SuaraUMKM, Jakarta – Ribuan pengunjung membanjiri area pelataran Museum Bahari saat digelarnya Pasar Rakyat Mustikarasa. Dalam acara ini, ratusan Usaha Mikro, Kecil, dan Menengah (UMKM) hadir dengan menawarkan pangan segar dan kuliner lokal yang kaya akan rempah-rempah, menciptakan alternatif sehat di tengah masyarakat.
Keberadaan UMKM terpilih ini tidak hanya mengajak konsumen untuk memilih makanan yang baik dan sehat, tetapi juga untuk melestarikan cita rasa asli Indonesia yang khas.
Baca Juga : Dukung Jakpreneur Binaan, Pemkot Jakarta Utara Siapkan Pendampingan
Pendiri Foodbank of Indonesia (FOI), Hendro Utomo, berharap bahwa Pasar Rakyat Mustikarasa sebagai bagian dari kampanye Dapur Mustikarasa dapat menginspirasi kaum ibu untuk kembali memasak bagi keluarga mereka.

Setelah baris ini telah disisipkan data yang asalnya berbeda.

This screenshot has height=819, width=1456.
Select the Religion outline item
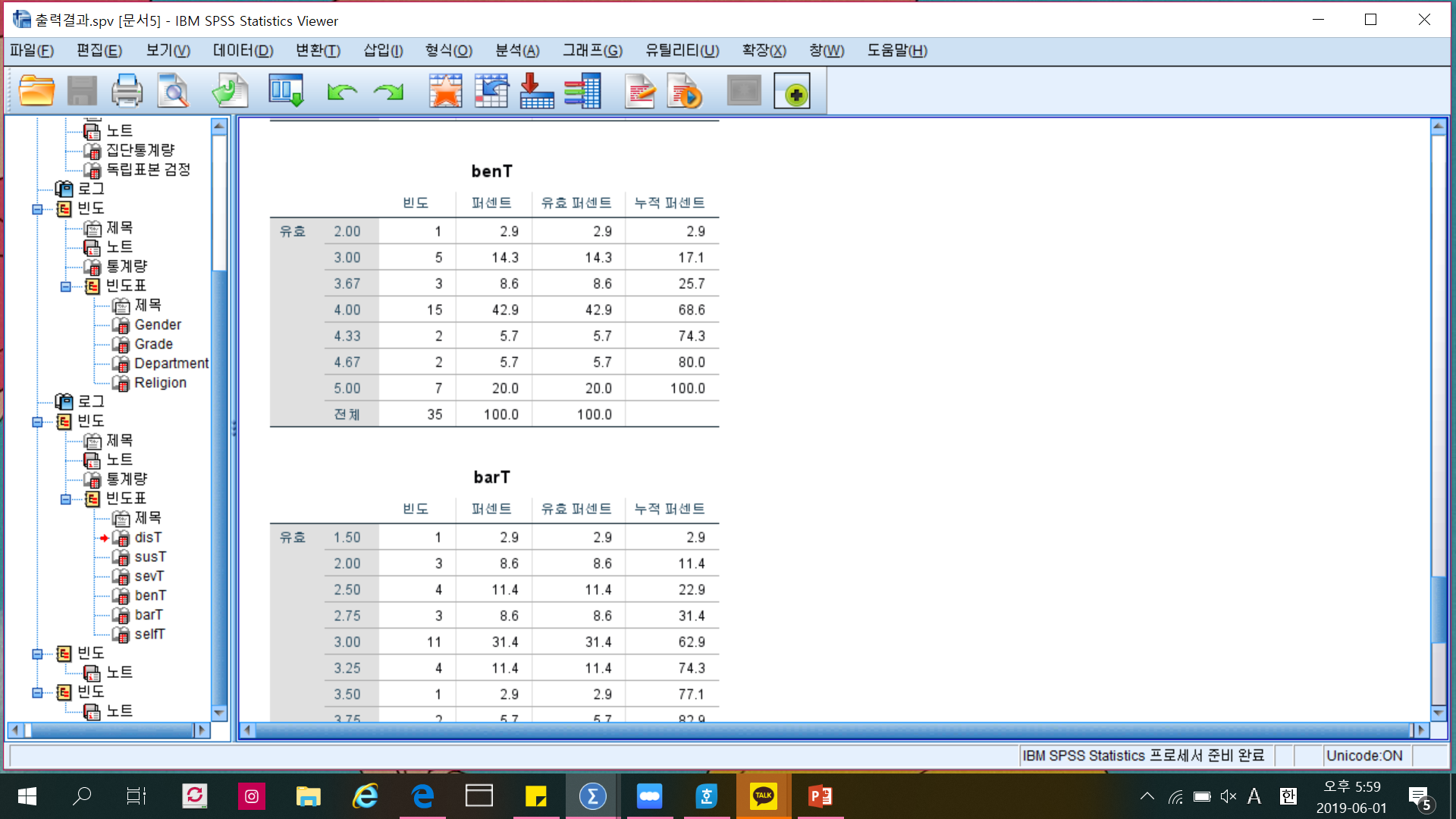(160, 383)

“Bung Karno pernah berujar bahwa di Indonesia seharusnya tidak ada kelaparan. Negara kita memiliki banyak sumber pangan lokal, rempah-rempah yang tidak hanya memberikan kelezatan tetapi juga memberi manfaat kesehatan. Selain itu, kita memiliki potensi pangan berlebih dari sektor bisnis. Dua per tiga wilayah Indonesia adalah lautan yang kaya akan ikan bergizi tinggi. Keanekaragaman umbi-umbian kita adalah yang terkaya di dunia. Sayur dan buah lokal tumbuh subur di tanah subur Indonesia. Melalui Gerakan Dapur Mustikarasa, kami mengajak para ibu untuk kembali memasak untuk anak dan keluarga mereka, menyediakan gizi terbaik karena memasak adalah tindakan mulia dan menyenangkan,” ujar Hendro.
Dapur Mustikarasa ini dapat terwujud berkat kerjasama FOI dengan Deputi Kesetaraan Gender Kementerian Pemberdayaan Perempuan dan Perlindungan Anak (KPPPA) serta Badan Pangan Nasional (NFA), serta melibatkan mitra usaha dan perwakilan ibu dari berbagai daerah.
Baca Juga : FJGS 2023, UMKM Binaan DKI Jakarta Hadir di Festival Kuliner Betawi
Ketahanan pangan harus menjadi upaya bersama dengan melibatkan kolaborasi dari semua pihak. I Gusti Ketut Iswara, Deputi Bidang Ketersediaan dan Stabilisasi Pangan yang mewakili Kepala Badan Pangan Nasional (NFA), menegaskan hal tersebut.
“Food waste adalah permasalahan yang harus kita selesaikan bersama karena ada potensi dari pangan berlebih yang kita hasilkan untuk mencapai ketahanan pangan. Selain itu, diversifikasi pangan juga kita dorong dengan memanfaatkan pangan sekitar. Tentu perlu upaya berbagai pihak dalam mewujudkannya,” katanya.
Pasar Rakyat Mustikarasa juga menyelenggarakan forum dialog pangan dalam acara Rembuk Mustikarasa, yang melibatkan para pakar, untuk membahas potensi pangan dan rempah-rempah.